It is not known why or how ALPK1[T237M], ALPK1[Y254C], and ALPK1[V1092A] cause two such different human diseases. Here, we report that, in contrast to wild-type (WT) ALPK1, the reexpression of these three mutants in ALPK1 knockout (KO) human embryonic kidney 293 (HEK293) cells activated NF-κB/AP-1-dependent gene transcription in the absence of ADP-heptose, but this ADP-heptose-independent activity was nevertheless abolished (ALPK1[T237M] and ALPK1[Y254C]) or reduced (ALPK1[V1092A]) by further point mutations that prevent the activation of ALPK1 by ADP-heptose. These observations led us to identify nucleotide sugars present in human cells that cause activation of the disease-causing mutants of ALPK1, but not the WT protein.
Results
The Disease-Causing ALPK1 Mutants Induce NF-κB and AP-1-Dependent Gene Transcription in HEK293 Cells in the Absence of ADP-Heptose.

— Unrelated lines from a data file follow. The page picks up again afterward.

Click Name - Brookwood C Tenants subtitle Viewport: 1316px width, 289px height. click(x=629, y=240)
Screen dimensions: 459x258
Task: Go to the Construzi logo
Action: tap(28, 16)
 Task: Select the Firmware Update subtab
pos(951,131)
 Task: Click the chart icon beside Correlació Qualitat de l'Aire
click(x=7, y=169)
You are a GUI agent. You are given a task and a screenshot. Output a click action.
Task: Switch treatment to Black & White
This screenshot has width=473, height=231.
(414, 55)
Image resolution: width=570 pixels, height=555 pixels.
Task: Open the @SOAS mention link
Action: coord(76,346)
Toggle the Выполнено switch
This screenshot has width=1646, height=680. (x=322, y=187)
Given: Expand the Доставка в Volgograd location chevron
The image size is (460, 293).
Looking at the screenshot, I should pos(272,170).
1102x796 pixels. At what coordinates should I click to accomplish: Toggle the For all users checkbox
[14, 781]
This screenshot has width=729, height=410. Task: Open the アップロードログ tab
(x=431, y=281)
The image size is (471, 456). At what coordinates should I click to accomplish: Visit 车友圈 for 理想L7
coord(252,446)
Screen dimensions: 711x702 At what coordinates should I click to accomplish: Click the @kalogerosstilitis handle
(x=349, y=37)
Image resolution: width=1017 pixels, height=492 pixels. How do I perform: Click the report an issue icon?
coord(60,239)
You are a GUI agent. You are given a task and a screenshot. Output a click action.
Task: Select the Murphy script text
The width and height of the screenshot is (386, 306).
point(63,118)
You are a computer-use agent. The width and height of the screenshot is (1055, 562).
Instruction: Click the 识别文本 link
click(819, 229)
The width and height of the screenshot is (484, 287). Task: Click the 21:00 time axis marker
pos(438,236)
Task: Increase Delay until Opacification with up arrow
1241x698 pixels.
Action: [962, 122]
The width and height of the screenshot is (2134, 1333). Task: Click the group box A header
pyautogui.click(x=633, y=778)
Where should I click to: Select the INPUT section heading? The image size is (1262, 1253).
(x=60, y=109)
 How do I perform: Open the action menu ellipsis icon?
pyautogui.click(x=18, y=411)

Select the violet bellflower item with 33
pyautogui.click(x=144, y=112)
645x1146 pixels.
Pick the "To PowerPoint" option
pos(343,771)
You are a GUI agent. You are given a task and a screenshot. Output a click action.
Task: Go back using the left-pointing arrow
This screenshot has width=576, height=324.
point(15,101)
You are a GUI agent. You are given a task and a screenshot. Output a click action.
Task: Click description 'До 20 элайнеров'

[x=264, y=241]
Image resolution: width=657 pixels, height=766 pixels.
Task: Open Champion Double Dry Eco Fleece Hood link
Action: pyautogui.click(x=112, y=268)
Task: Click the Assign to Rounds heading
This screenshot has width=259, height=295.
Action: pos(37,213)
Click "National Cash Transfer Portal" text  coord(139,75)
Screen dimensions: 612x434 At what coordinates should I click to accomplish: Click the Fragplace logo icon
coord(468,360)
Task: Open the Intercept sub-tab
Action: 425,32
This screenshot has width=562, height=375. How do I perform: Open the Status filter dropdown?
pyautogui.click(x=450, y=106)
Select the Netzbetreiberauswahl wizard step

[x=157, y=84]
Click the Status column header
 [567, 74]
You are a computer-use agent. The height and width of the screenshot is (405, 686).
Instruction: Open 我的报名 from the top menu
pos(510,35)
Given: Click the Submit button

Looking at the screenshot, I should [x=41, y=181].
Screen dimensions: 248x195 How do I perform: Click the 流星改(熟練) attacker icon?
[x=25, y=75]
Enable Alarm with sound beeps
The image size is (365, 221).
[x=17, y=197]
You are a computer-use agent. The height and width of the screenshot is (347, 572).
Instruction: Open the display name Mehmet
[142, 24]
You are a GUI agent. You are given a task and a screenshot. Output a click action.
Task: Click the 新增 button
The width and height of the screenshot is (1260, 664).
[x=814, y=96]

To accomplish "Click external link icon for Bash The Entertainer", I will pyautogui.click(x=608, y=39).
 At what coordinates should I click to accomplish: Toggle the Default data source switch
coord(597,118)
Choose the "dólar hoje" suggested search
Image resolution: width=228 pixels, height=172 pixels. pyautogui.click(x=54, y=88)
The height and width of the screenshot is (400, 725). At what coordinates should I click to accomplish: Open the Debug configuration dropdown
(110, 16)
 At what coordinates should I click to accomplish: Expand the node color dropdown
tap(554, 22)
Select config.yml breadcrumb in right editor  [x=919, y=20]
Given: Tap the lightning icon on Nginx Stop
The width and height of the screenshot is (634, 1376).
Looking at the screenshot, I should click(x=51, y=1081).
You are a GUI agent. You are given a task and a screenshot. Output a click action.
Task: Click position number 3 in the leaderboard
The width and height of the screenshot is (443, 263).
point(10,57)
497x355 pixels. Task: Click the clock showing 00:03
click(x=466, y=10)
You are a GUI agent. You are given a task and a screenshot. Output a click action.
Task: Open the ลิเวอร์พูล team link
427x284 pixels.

We studied ALPK1 activation in HEK293-Blue cells that contain a synthetic gene encoding secreted embryonic alkaline phosphatase (SEAP) under the control of NF-κB and AP-1 promoters (Methods). ADP-heptose stimulated the secretion of SEAP into the culture medium of the parental cell line expressing endogenous WT ALPK1, which was drastically reduced if ADP-heptose was omitted (Fig. 2A). The weak basal level of secretion was also observed in ALPK1 KO cells incubated with or without ADP-heptose, indicating that it was independent of ALPK1 activity (Fig. 2B). The ADP-heptose-stimulated secretion of SEAP was partially inhibited by the JNK inhibitor JNK-IN-8, partially inhibited by the IKKβ inhibitor BI605906, and completely prevented when both inhibitors were combined (Fig. 2C). The TAK1 inhibitor NG25, which prevents both JNK and IKKβ activation (3), also prevented the secretion of SEAP (Fig. 2C). These experiments established that, as expected, ADP-heptose stimulated the secretion of SEAP from these reporter cells via activation of the transcription factors AP-1 and NF-κB.
Fig. 2.
ADP-heptose-dependent and -independent NF-κB/AP-1 gene transcription in cells expressing WT ALPK1 and disease-causing mutants of ALPK1. (A and B) WT (A) or ALPK1 KO HEK293-Blue cells (B) were stimulated in the absence (black line) or presence (blue line) of ADP-heptose (ADP-H) and the activation of NF-κB/AP-1-dependent gene transcription measured after the times indicated (Methods). (C) WT cells were incubated for 1 h with 5 µM NG25 (TAK1 inhibitor, denoted TAK1 i), 10 µM BI605906 (IKKβ inhibitor, denoted IKKβ i), 5 µM JNK-IN-8 (JNK inhibitor, denoted JNK i) or a combination of 10 µM BI605906 and 5 µM JNK-IN-8 (IKKβ i + JNK i), as indicated. The cells were then incubated with (blue bars) or without (grey bars) ADP-H and the activation of gene transcription measured after 24 h. (D–G) ALPK1 KO cells were transfected with a plasmid encoding WT ALPK1 (D), ALPK1[T237M] (E), ALPK1[Y254C] (F) or ALPK1[V1092A] (G) as indicated and 24 h later were analysed as in B. (H) Cell extracts (15 µg of protein) from ALPK1 KO cells transfected with empty vector (lane 1), FLAG-tagged WT ALPK1 (lane 2), or the indicated FLAG-tagged ALPK1 mutant (lanes 3–5) were subjected to SDS-PAGE and immunoblotted using the antibodies indicated. (A–G) The results are expressed as mean ± SD from an experiment using three or four dishes of independently transfected cells and the experiment was repeated twice with similar results each time.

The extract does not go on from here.